:: Aim of the exercise ::
Rescale the rows in the stretch from the one containing "Buy (545, 40)" through the one containing "News & Articles (687, 40)", both included, by multiplying each coordinate in their answers by 2.3 and rounding to whole numbers, halves up. Keep the wording before each answer unchanged, and give only those rows.

:: Dataset excerpts ::
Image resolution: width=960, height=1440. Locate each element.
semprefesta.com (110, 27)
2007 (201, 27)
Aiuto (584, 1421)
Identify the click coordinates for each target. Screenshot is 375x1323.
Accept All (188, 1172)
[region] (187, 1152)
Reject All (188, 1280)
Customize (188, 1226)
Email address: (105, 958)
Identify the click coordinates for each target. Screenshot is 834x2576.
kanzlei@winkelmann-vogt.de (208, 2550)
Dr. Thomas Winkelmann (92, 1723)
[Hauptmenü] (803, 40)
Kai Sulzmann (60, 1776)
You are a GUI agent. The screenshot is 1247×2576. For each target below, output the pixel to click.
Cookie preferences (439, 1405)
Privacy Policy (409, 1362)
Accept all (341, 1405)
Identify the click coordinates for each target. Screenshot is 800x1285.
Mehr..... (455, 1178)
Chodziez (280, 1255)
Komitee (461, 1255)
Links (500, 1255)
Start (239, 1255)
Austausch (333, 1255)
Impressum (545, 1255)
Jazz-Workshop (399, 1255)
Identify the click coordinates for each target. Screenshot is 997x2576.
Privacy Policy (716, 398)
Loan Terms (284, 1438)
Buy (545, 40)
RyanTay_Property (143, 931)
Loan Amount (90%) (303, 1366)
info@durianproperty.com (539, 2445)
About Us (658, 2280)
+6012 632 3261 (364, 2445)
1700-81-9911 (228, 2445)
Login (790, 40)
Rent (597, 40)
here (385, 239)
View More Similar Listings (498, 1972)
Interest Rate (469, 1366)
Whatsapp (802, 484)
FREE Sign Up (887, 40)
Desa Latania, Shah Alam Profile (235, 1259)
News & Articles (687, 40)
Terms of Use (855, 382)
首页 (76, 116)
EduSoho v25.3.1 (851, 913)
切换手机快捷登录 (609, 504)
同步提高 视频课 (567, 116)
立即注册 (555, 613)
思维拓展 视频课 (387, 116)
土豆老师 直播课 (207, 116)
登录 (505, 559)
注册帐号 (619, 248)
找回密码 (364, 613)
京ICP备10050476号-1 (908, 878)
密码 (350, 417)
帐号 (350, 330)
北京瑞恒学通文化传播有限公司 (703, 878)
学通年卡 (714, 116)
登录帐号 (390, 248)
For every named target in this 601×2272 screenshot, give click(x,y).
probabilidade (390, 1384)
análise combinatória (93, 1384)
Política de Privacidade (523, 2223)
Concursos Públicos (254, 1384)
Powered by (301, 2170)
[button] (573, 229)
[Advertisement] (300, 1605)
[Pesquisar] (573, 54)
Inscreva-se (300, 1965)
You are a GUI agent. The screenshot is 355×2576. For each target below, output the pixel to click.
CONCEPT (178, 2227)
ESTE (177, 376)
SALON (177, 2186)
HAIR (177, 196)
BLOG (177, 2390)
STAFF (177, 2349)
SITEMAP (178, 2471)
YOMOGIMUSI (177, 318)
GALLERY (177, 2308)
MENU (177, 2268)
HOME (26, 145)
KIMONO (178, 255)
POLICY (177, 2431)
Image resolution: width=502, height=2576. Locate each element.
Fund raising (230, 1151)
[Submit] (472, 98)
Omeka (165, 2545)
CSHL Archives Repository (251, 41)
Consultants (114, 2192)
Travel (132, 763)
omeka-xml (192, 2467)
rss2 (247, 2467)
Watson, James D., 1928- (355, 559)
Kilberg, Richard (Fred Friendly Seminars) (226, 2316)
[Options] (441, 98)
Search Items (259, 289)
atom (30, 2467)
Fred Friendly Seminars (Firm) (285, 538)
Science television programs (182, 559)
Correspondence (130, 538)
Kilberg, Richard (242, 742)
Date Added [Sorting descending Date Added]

:: Problem solution ::
Buy (1254, 92)
RyanTay_Property (329, 2141)
Loan Amount (90%) (697, 3142)
info@durianproperty.com (1240, 5624)
About Us (1513, 5244)
+6012 632 3261 (837, 5624)
1700-81-9911 (524, 5624)
Login (1817, 92)
Rent (1373, 92)
here (886, 550)
View More Similar Listings (1145, 4536)
Interest Rate (1079, 3142)
Whatsapp (1845, 1113)
FREE Sign Up (2040, 92)
Desa Latania, Shah Alam Profile (541, 2896)
News & Articles (1580, 92)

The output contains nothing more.